Two months ago, as workers in a slaughterhouse in Eastern Tennessee went about their daily work breaking down carcasses and preparing meat for shipment, a swarm of federal agents surrounded the compound in what would become the largest workplace immigration raid the United States has seen in a decade.

With a helicopter droning overhead, agents from the IRS, Immigration and Customs Enforcement (ICE), and the Tennessee Highway Patrol blocked the roads leading to the slaughterhouse before arresting 97 undocumented workers, pulling breadwinners from their families and sending shockwaves through the quiet, rural community.

Since President Donald Trump took office, ICE has put a renewed premium on workplace raids, and recently announced that it had “already” doubled the number of raids between October and May over the year before – a step towards its pronounced aim at quadrupling the rate practised by the previous administration.While the president and immigration officials praise these developments, residents in the communities impacted by these raids are largely left to pick up the pieces on their own afterward.

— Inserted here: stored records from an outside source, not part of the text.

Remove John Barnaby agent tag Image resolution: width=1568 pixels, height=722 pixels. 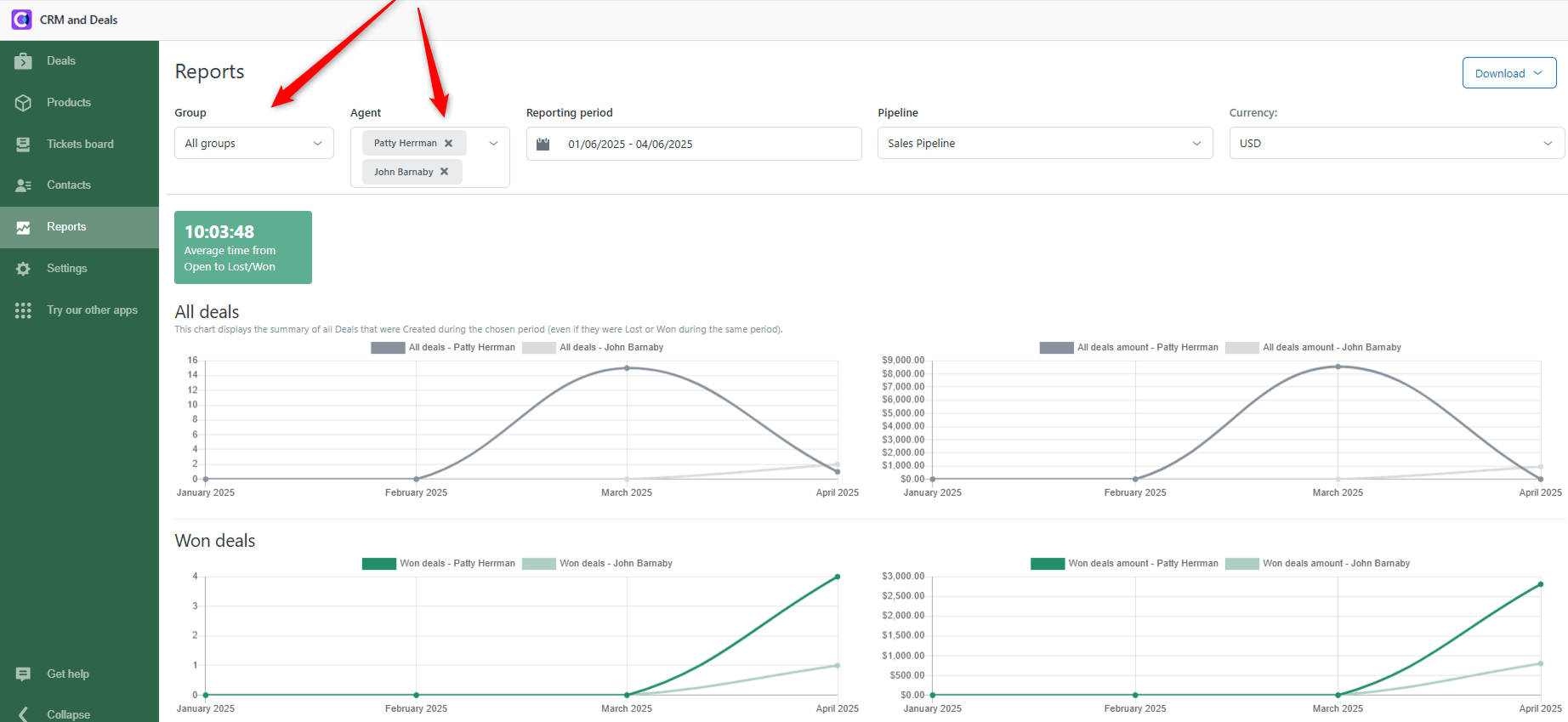pos(444,172)
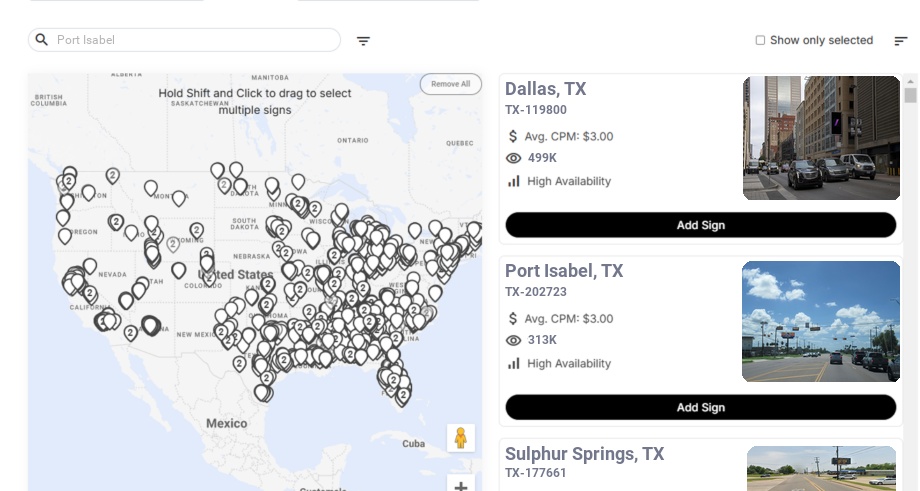Viewport: 920px width, 491px height.
Task: Click the Dallas impressions eye icon
Action: pos(514,158)
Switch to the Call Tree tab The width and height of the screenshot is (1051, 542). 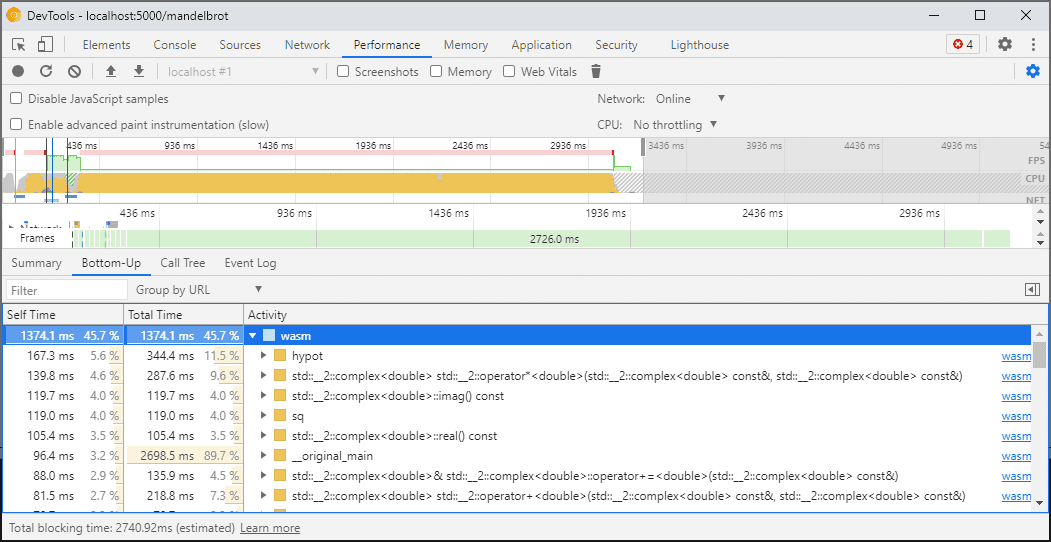pos(182,263)
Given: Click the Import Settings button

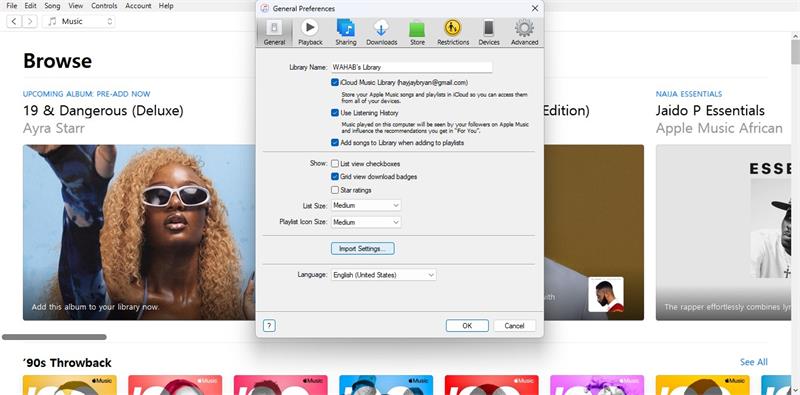Looking at the screenshot, I should point(363,249).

They try to help those who have lost husbands and fathers to make ends meet without an important source of income, while rushing to maintain the social fabric in smaller communities suddenly engulfed in fear and concern as the effects of lost workers ripples through the economy.“One day you have your family. You’re just worried about how work is going to go. Then, all of a sudden, everything is gone and you don’t know what’s going to happen,” Yahel Salazar, 27, told The Independent. Her husband – 33-year-old Cristino Ramirez Santana, a Mexican national who came to the US about 16 years ago – was arrested in the Bean Station slaughterhouse raid in Tennessee alongside five in-laws. Ms Salazar is also from Mexico, and is a recipient of the Deferred Action for Childhood Arrivals programme, which Mr Trump has attempted to dismantle.

Since the raid on 5 April, Ms Salazar has had to cut back on her hours at a packing plant where she works to care for her two children, even though she needs the money now more than ever with her husband detained in a facility in Louisiana.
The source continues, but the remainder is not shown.